=== Begin Enclosure ===

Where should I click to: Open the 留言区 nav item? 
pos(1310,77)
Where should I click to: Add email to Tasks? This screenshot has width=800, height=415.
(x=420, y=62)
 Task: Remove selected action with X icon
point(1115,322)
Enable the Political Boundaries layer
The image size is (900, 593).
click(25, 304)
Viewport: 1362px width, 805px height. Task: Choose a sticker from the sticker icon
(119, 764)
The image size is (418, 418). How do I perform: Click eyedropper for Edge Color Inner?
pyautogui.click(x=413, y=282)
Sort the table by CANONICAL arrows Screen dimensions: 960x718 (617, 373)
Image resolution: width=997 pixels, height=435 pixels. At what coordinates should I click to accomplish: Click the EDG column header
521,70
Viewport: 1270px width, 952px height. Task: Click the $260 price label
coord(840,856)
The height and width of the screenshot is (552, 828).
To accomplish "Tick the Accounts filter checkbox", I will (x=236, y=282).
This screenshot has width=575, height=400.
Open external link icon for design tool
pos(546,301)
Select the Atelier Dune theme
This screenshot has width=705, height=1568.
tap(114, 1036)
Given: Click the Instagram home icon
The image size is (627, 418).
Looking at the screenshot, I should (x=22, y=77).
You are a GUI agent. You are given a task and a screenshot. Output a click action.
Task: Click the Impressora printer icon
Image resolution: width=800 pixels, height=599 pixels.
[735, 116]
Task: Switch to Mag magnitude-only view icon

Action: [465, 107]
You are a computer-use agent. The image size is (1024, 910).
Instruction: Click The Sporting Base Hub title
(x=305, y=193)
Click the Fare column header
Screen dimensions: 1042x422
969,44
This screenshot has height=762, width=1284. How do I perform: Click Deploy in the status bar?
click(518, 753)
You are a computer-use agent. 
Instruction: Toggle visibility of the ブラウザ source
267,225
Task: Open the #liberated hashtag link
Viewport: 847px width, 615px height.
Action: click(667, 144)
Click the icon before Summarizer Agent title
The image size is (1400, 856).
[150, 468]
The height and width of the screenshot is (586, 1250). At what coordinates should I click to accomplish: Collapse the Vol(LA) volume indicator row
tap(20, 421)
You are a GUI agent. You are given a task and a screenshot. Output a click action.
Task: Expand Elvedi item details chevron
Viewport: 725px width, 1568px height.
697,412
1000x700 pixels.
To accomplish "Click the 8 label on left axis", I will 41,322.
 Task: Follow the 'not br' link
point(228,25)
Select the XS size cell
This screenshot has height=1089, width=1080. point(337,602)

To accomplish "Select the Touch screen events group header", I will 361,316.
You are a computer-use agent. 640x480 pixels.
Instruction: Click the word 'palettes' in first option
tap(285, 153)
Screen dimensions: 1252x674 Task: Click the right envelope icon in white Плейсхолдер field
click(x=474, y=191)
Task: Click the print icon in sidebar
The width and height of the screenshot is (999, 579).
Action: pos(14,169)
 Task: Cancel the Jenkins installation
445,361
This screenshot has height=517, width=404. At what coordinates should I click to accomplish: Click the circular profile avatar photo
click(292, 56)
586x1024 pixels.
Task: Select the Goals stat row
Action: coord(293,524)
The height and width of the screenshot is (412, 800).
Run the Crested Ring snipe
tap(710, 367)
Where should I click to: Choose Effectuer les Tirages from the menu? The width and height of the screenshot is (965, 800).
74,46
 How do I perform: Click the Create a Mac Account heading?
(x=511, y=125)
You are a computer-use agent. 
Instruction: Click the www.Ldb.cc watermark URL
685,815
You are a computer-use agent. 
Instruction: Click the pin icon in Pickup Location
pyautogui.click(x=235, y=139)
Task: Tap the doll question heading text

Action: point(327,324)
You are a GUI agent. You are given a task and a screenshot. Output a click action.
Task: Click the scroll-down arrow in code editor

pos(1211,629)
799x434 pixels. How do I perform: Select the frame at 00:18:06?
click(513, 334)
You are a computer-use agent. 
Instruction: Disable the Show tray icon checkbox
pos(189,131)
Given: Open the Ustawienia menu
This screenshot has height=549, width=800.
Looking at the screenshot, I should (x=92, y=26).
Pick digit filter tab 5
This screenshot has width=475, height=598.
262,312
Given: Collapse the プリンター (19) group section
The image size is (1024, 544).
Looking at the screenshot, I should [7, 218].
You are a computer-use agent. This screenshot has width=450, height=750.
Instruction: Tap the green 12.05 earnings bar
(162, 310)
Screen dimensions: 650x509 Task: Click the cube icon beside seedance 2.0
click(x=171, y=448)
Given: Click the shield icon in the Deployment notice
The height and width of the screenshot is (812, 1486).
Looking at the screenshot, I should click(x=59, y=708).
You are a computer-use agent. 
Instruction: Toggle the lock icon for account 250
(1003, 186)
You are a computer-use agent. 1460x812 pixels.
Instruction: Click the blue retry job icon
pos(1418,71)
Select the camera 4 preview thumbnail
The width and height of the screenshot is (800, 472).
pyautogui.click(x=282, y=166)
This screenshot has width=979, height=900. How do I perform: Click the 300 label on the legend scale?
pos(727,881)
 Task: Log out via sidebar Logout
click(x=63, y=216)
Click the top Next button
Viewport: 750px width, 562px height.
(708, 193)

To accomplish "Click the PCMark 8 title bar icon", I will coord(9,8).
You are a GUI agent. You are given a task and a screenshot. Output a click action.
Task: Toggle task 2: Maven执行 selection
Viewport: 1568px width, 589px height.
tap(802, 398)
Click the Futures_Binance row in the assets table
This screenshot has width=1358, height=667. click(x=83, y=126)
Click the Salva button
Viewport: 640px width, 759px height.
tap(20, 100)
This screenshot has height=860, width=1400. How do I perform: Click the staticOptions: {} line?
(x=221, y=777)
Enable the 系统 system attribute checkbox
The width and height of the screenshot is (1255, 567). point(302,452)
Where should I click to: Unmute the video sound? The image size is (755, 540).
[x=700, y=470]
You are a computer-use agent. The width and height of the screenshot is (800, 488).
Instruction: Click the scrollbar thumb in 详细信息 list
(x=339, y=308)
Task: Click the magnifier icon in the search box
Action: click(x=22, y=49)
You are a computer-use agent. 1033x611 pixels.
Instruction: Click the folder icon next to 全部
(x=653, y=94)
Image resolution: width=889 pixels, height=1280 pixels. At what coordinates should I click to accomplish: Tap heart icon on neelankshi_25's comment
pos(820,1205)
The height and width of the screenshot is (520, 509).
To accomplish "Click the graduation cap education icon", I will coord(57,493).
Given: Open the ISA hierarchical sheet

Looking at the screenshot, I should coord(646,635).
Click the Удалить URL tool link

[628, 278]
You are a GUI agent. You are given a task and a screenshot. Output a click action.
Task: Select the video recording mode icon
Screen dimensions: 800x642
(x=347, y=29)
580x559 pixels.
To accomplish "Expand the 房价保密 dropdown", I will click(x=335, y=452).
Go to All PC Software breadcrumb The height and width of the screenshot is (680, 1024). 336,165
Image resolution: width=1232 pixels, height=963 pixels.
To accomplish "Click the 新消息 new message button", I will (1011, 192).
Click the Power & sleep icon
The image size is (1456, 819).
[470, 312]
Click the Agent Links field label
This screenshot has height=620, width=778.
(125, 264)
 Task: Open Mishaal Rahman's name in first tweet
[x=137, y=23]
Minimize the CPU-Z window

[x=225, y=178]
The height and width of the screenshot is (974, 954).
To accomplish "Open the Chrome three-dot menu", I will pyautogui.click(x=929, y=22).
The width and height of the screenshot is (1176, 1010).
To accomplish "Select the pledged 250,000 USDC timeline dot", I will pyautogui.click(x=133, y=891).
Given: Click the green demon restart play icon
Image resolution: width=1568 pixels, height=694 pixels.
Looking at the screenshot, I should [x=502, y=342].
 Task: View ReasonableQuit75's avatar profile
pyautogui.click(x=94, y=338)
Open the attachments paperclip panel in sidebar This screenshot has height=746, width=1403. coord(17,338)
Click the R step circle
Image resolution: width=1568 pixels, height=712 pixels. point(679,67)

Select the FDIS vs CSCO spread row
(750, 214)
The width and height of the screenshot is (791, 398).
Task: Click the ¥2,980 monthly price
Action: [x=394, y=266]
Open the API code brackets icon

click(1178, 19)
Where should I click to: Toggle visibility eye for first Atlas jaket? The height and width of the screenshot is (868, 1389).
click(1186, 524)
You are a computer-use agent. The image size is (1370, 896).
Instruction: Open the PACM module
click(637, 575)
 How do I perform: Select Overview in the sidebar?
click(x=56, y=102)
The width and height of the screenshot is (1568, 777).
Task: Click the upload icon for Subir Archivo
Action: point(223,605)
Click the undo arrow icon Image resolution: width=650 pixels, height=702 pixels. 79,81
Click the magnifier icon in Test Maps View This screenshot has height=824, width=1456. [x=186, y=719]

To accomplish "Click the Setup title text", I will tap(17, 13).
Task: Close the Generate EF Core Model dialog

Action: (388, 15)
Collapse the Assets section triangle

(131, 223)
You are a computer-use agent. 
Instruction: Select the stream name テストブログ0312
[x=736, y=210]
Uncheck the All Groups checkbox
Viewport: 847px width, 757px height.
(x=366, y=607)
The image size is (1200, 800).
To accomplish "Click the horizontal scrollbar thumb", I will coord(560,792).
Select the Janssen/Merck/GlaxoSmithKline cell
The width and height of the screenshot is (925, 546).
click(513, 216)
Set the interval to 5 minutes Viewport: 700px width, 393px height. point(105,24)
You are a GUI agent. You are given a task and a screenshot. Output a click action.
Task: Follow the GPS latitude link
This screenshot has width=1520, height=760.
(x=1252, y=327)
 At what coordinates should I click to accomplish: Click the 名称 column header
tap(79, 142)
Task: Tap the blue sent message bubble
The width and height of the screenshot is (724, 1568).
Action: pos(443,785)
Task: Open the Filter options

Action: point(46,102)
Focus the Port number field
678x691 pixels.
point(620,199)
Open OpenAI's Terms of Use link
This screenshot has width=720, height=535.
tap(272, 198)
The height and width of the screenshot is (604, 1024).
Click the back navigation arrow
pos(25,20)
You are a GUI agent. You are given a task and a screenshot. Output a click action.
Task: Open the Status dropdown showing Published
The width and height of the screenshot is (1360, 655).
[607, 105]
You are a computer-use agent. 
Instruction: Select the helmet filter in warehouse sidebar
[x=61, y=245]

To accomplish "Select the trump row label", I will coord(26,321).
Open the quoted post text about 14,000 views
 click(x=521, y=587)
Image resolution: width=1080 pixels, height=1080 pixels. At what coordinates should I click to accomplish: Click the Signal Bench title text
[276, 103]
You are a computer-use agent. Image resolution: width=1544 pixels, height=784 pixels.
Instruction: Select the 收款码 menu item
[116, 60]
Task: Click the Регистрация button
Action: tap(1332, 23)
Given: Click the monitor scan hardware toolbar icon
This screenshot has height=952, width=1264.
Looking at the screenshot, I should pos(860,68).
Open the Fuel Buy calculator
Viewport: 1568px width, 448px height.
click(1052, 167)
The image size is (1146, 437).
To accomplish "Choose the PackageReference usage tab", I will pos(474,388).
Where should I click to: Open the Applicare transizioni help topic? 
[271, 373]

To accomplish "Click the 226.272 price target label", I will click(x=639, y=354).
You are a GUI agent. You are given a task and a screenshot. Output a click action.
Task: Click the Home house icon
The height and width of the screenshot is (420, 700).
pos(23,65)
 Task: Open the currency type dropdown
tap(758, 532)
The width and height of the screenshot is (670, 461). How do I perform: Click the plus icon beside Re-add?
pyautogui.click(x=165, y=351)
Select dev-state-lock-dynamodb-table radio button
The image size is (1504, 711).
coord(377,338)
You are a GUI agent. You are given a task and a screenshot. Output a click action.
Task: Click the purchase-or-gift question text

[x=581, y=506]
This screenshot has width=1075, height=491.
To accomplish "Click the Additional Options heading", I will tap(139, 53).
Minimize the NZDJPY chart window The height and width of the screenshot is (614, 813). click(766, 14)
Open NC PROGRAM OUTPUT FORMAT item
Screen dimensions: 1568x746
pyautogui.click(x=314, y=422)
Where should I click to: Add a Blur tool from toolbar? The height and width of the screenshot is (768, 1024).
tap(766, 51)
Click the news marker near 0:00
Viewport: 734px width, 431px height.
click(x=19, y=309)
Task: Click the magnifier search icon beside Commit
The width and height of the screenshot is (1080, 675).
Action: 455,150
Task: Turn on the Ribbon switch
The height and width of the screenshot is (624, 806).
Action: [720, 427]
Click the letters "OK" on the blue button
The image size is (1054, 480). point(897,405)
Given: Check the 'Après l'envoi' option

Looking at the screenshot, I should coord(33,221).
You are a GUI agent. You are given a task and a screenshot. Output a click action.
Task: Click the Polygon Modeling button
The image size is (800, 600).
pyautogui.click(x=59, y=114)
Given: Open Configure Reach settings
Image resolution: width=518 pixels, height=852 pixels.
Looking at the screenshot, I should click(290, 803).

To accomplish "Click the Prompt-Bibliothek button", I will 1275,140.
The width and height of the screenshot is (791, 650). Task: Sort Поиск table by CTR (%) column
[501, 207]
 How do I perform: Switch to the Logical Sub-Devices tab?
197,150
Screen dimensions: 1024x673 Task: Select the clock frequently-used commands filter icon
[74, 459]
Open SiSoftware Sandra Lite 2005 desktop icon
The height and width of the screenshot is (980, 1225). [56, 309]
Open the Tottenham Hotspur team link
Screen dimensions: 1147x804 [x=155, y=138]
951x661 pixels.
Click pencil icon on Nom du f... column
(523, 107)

=== End Enclosure ===

EXERCISE. Up to and including the last line of the data, copy each line exactly, starting with the line that contains "951x661 pixels.".

TASK RESULT.
951x661 pixels.
Click pencil icon on Nom du f... column
(523, 107)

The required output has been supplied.